• _Excerpted records_
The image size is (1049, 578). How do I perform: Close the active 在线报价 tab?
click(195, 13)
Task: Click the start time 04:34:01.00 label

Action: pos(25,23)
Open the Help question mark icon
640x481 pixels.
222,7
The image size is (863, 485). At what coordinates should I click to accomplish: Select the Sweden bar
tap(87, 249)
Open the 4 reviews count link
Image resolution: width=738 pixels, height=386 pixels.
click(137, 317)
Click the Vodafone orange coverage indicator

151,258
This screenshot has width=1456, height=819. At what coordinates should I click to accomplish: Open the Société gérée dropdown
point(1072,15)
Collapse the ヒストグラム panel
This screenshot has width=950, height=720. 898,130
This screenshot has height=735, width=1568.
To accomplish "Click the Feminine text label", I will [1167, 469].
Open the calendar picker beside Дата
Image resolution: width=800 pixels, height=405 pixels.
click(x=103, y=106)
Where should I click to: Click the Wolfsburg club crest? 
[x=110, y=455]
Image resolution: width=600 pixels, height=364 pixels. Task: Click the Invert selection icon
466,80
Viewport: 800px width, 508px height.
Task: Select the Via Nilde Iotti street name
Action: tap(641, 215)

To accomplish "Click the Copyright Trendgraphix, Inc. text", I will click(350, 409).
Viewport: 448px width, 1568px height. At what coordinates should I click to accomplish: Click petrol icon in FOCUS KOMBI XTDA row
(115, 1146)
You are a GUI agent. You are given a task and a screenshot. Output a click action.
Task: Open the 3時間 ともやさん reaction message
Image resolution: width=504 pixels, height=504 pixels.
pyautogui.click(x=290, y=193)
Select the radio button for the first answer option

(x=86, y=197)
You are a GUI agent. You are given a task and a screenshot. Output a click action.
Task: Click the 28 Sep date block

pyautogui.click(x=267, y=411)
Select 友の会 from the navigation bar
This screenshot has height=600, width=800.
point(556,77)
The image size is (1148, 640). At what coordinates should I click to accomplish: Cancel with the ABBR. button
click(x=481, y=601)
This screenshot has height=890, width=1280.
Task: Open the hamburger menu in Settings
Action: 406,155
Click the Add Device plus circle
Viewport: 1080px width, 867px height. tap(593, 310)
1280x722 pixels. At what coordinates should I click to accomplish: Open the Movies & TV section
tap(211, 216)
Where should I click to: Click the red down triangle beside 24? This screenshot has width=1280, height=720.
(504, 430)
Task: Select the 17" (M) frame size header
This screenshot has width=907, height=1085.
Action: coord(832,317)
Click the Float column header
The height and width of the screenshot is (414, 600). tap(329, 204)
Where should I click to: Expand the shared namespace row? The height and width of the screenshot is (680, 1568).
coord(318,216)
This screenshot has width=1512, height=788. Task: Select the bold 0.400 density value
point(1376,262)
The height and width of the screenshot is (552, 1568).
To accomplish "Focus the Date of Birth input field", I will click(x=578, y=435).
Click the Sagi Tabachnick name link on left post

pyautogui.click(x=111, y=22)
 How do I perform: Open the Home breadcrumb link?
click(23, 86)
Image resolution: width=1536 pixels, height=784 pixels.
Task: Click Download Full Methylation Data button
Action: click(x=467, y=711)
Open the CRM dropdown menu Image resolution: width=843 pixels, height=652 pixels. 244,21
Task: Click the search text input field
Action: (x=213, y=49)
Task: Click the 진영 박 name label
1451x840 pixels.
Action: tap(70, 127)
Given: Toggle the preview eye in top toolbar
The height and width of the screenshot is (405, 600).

• _What to do_
The answer must be the same records, repeated exactly and in full.

• _Answer to this exercise_
The image size is (1049, 578). How do I perform: Close the active 在线报价 tab?
click(195, 13)
Task: Click the start time 04:34:01.00 label

Action: pos(25,23)
Open the Help question mark icon
640x481 pixels.
222,7
The image size is (863, 485). At what coordinates should I click to accomplish: Select the Sweden bar
tap(87, 249)
Open the 4 reviews count link
Image resolution: width=738 pixels, height=386 pixels.
click(137, 317)
Click the Vodafone orange coverage indicator

151,258
This screenshot has width=1456, height=819. At what coordinates should I click to accomplish: Open the Société gérée dropdown
point(1072,15)
Collapse the ヒストグラム panel
This screenshot has width=950, height=720. 898,130
This screenshot has height=735, width=1568.
To accomplish "Click the Feminine text label", I will [1167, 469].
Open the calendar picker beside Дата
Image resolution: width=800 pixels, height=405 pixels.
click(x=103, y=106)
Where should I click to: Click the Wolfsburg club crest? 
[x=110, y=455]
Image resolution: width=600 pixels, height=364 pixels. Task: Click the Invert selection icon
466,80
Viewport: 800px width, 508px height.
Task: Select the Via Nilde Iotti street name
Action: tap(641, 215)

To accomplish "Click the Copyright Trendgraphix, Inc. text", I will click(350, 409).
Viewport: 448px width, 1568px height. At what coordinates should I click to accomplish: Click petrol icon in FOCUS KOMBI XTDA row
(115, 1146)
You are a GUI agent. You are given a task and a screenshot. Output a click action.
Task: Open the 3時間 ともやさん reaction message
Image resolution: width=504 pixels, height=504 pixels.
pyautogui.click(x=290, y=193)
Select the radio button for the first answer option

(x=86, y=197)
You are a GUI agent. You are given a task and a screenshot. Output a click action.
Task: Click the 28 Sep date block

pyautogui.click(x=267, y=411)
Select 友の会 from the navigation bar
This screenshot has height=600, width=800.
point(556,77)
The image size is (1148, 640). At what coordinates should I click to accomplish: Cancel with the ABBR. button
click(x=481, y=601)
This screenshot has height=890, width=1280.
Task: Open the hamburger menu in Settings
Action: 406,155
Click the Add Device plus circle
Viewport: 1080px width, 867px height. tap(593, 310)
1280x722 pixels. At what coordinates should I click to accomplish: Open the Movies & TV section
tap(211, 216)
Where should I click to: Click the red down triangle beside 24? This screenshot has width=1280, height=720.
(504, 430)
Task: Select the 17" (M) frame size header
This screenshot has width=907, height=1085.
Action: coord(832,317)
Click the Float column header
The height and width of the screenshot is (414, 600). tap(329, 204)
Where should I click to: Expand the shared namespace row? The height and width of the screenshot is (680, 1568).
coord(318,216)
This screenshot has width=1512, height=788. Task: Select the bold 0.400 density value
point(1376,262)
The height and width of the screenshot is (552, 1568).
To accomplish "Focus the Date of Birth input field", I will click(x=578, y=435).
Click the Sagi Tabachnick name link on left post

pyautogui.click(x=111, y=22)
 How do I perform: Open the Home breadcrumb link?
click(23, 86)
Image resolution: width=1536 pixels, height=784 pixels.
Task: Click Download Full Methylation Data button
Action: click(x=467, y=711)
Open the CRM dropdown menu Image resolution: width=843 pixels, height=652 pixels. 244,21
Task: Click the search text input field
Action: (x=213, y=49)
Task: Click the 진영 박 name label
1451x840 pixels.
Action: tap(70, 127)
Given: Toggle the preview eye in top toolbar
The height and width of the screenshot is (405, 600).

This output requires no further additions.